- [WHAT NEEDS TO BE DONE]: Please reproduce the lines of the listing below from the line containing "You are a computer-use agent. The" through the line containing "Looking at the screenshot, I should tap(302, 492).", with both of those lines included.

Records from a data collection

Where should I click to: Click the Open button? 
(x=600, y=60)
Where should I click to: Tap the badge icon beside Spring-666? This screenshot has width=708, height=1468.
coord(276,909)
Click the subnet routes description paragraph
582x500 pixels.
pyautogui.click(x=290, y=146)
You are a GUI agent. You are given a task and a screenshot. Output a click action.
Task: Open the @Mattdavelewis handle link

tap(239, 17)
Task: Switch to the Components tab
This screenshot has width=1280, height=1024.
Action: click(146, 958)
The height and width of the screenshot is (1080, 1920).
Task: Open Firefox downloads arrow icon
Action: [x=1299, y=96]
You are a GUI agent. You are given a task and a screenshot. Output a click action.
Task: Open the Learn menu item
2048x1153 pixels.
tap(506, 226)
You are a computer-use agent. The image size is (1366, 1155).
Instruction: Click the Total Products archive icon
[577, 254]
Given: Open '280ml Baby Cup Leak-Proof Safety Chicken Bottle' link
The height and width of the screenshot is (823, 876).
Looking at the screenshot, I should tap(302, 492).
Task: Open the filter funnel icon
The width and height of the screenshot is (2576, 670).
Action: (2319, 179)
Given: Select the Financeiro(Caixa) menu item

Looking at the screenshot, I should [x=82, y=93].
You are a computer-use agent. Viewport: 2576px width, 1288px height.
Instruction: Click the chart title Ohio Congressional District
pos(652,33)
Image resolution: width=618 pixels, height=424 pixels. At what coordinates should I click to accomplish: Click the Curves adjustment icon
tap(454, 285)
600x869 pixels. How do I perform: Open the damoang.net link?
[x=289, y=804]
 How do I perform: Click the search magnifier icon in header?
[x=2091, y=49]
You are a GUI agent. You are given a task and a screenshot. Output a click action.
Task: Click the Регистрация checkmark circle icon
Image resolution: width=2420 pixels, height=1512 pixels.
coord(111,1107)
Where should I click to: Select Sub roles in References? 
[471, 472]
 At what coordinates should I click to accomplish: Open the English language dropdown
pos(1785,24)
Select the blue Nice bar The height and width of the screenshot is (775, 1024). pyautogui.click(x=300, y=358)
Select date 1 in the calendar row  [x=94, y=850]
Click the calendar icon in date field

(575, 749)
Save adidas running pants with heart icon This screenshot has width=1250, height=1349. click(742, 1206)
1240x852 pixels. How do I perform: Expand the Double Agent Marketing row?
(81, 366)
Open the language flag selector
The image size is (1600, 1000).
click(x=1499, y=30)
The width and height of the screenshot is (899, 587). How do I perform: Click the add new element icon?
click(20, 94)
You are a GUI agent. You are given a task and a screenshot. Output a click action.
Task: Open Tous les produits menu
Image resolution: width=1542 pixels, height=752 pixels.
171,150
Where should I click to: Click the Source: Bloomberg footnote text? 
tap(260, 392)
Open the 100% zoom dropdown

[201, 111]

- [RESULT OF THE TASK]:
You are a computer-use agent. The image size is (1366, 1155).
Instruction: Click the Total Products archive icon
[577, 254]
Given: Open '280ml Baby Cup Leak-Proof Safety Chicken Bottle' link
The height and width of the screenshot is (823, 876).
Looking at the screenshot, I should tap(302, 492).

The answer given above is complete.